Document 3 : trouvons une solution
Deux messages de Nikita Khrouchtchev (alors 68 ans), président du Conseil des ministres d’URSS et premier secrétaire du Comité central du PCUS, adressé au président des États-Unis, via l’ambassade américaine pour le premier et via Radio-Moscou pour le second.

premier message : un deal donnant-donnant, pragmatique
Cuba contre la Turquie, permettant aux deux camps de ne pas perdre la face lors de ce bras de fer.

second message plus agressif :
• accusation de « piraterie », « en usage au Moyen Âge » (vous être des arriérés)
• aucune garantie en échange
• menaçant, rejetant les responsabilités sur Kennedy d’une guerre thermonucléaire.

Le 27, le gouvernement américain fit le choix de répondre seulement au premier message, en appliquant un minimum d’empathie pour comprendre la situation à Moscou.

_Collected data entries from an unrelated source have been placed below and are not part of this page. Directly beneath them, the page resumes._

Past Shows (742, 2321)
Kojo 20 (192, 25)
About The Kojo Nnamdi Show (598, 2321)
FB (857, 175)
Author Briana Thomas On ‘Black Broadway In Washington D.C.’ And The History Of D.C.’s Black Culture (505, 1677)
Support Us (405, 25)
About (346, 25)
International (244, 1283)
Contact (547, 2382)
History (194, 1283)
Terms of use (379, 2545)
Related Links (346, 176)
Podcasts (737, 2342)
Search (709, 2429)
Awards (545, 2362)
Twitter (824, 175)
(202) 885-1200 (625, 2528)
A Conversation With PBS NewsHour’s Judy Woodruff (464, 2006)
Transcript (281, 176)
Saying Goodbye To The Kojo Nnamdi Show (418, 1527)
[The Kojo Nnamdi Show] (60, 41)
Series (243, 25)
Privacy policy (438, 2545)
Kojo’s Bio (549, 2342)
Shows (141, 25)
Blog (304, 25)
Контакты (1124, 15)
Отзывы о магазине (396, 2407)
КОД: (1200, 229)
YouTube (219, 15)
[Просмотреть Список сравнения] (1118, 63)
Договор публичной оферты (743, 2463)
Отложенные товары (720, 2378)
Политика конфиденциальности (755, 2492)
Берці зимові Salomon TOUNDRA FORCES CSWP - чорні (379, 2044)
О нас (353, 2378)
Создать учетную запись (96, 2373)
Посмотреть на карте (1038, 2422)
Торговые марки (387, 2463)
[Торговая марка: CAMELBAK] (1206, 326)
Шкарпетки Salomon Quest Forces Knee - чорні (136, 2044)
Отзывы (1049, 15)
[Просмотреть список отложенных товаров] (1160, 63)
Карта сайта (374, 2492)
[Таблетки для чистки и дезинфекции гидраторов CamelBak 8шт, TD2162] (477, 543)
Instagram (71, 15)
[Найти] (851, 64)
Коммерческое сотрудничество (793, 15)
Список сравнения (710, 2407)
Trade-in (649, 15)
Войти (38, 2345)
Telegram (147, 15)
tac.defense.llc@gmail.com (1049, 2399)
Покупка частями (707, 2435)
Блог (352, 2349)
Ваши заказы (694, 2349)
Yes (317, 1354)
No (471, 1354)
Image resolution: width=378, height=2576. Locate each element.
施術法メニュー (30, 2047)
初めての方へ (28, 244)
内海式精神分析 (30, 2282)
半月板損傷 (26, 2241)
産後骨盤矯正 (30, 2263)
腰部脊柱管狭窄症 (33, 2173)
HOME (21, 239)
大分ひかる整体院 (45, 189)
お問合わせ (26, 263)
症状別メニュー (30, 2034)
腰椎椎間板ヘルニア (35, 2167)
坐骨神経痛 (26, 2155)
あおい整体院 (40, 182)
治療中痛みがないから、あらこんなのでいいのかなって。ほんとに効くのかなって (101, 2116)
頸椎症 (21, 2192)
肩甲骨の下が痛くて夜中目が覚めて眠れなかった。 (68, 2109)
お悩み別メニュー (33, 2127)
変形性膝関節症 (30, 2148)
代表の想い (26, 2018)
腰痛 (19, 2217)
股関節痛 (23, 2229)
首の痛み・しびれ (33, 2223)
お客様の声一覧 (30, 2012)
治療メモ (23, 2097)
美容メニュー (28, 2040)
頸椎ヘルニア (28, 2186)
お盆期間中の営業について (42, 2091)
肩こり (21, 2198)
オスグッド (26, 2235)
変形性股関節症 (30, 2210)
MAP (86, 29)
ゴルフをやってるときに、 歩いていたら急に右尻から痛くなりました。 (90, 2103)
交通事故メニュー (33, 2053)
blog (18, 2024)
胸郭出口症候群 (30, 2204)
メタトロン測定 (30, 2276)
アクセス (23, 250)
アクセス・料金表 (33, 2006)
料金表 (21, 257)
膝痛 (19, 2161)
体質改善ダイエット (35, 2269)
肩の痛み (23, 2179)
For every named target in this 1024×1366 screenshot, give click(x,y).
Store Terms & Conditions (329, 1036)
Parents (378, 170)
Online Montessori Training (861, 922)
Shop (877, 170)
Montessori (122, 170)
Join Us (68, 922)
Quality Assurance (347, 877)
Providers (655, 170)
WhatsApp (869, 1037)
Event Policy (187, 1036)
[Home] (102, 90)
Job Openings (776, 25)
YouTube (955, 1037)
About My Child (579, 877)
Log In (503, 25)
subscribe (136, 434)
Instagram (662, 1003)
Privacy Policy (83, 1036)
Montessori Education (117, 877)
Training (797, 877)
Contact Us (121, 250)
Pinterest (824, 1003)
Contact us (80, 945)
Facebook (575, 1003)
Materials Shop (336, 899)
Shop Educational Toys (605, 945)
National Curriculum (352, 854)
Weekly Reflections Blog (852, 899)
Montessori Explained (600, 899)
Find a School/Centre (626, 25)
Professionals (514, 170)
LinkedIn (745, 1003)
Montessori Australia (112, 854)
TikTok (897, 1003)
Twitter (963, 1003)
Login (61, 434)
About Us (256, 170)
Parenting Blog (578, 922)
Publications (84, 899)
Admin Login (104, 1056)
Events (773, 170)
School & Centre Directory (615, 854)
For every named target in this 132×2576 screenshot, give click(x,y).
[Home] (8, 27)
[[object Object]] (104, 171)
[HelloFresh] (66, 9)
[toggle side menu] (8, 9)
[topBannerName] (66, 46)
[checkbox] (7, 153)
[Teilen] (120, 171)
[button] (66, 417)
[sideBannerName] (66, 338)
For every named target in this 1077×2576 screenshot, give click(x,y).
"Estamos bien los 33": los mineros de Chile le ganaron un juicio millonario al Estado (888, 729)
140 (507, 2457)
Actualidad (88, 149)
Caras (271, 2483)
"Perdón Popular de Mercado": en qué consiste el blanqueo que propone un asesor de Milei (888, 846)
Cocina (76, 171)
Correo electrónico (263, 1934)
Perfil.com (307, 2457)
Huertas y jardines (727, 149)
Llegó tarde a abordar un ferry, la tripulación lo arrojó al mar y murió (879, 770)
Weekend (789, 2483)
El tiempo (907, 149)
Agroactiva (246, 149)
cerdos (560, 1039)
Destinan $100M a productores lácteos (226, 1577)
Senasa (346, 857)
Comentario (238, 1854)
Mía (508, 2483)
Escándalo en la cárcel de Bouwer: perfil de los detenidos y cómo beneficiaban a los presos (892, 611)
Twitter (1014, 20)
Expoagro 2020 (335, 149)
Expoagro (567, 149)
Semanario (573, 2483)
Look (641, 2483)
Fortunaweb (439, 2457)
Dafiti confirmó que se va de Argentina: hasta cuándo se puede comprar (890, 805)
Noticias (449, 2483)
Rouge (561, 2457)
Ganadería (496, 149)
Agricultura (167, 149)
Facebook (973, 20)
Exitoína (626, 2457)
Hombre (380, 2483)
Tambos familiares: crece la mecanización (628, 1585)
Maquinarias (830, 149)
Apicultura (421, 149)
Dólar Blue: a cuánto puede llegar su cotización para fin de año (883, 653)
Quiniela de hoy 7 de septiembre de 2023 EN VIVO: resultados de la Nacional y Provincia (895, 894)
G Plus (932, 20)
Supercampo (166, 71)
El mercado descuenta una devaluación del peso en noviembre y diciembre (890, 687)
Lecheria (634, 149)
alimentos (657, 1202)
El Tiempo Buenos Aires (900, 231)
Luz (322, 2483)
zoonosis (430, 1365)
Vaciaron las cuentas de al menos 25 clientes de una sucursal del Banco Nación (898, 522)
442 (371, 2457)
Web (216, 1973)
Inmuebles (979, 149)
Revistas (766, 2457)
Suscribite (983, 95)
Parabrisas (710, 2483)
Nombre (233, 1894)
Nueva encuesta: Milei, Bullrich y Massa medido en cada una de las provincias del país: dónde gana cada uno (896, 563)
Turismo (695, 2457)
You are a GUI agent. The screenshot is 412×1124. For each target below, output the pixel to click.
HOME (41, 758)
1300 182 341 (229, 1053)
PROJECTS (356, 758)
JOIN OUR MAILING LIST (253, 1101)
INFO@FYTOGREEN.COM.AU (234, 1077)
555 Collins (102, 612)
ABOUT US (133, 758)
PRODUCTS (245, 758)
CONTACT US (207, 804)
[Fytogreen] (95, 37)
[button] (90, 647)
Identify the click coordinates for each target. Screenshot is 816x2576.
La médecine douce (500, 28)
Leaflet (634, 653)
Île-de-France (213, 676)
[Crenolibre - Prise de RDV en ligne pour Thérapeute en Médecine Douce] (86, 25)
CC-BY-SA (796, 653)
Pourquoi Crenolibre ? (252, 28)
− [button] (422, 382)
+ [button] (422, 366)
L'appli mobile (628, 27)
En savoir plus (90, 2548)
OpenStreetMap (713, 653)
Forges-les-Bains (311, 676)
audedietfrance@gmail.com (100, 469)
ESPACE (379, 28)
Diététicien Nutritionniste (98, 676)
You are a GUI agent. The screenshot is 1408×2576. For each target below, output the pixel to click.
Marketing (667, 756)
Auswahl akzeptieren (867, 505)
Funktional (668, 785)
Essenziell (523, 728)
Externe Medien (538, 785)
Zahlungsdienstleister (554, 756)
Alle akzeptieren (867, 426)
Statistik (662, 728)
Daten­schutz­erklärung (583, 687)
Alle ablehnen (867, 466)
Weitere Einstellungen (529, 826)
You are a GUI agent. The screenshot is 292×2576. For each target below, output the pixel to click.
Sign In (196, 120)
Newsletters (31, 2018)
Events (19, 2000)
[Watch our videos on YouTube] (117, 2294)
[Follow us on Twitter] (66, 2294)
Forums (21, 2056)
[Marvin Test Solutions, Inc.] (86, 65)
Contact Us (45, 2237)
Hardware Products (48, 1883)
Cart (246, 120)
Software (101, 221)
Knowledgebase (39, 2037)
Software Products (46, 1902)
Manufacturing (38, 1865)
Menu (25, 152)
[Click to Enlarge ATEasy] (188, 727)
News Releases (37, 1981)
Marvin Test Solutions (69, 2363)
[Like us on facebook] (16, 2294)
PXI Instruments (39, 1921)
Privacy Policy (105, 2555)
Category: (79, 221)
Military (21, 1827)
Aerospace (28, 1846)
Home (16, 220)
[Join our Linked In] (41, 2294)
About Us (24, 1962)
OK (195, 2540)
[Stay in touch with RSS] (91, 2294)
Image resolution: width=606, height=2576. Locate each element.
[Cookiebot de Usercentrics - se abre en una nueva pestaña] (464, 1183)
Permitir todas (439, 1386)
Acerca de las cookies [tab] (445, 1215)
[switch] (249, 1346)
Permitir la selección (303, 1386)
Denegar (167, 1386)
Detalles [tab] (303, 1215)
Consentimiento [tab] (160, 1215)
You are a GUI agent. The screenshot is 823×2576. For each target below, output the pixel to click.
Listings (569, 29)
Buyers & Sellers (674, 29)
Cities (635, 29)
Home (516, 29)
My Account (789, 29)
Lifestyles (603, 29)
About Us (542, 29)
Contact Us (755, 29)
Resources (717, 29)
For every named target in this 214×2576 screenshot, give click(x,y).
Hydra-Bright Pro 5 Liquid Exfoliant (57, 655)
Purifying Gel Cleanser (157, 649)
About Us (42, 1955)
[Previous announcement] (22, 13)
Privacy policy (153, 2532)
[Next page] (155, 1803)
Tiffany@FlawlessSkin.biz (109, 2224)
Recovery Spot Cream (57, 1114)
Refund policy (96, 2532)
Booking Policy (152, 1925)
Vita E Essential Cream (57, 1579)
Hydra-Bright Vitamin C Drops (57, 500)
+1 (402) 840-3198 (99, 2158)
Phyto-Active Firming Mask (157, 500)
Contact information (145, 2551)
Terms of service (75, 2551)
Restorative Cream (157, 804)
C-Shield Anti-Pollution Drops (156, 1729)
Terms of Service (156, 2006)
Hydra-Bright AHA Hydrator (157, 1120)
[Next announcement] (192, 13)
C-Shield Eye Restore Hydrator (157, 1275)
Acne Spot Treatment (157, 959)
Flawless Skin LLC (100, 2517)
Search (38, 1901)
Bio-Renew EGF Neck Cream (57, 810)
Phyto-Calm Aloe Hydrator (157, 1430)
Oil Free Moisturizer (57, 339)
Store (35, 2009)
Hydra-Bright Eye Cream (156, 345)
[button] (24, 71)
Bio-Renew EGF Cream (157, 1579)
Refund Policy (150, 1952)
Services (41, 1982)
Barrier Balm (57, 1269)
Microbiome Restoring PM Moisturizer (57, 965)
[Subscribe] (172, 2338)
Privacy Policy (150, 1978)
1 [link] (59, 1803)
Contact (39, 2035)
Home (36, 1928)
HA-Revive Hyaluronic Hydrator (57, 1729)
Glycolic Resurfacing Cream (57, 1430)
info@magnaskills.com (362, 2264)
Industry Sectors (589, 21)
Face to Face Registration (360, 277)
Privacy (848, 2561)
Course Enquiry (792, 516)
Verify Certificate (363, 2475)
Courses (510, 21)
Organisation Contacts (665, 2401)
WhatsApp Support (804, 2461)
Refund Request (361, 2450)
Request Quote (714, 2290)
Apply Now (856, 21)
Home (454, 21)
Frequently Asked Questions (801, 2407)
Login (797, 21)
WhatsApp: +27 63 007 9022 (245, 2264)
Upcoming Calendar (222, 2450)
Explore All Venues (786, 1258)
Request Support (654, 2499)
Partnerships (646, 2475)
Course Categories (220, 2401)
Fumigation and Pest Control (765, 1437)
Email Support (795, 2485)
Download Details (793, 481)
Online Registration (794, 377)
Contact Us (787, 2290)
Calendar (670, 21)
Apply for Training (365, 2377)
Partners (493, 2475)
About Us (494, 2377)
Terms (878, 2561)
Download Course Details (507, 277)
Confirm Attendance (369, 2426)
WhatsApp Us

La sortie de crise fut donc trouvée par la négociation.


[1EDT, Eastern Daylight Time, désigne le fuseau horaire de la côte Est des États-Unis en été, en retard de quatre heures sur l’UTC, le temps universel coordonné (soit à peu près l’heure de Greenwich, GMT). En hiver, l’heure de l’Est est UTC-05:00 (EST, Eastern Standard Time). Quant à l’heure de Moscou, elle correspond à UTC+03:00.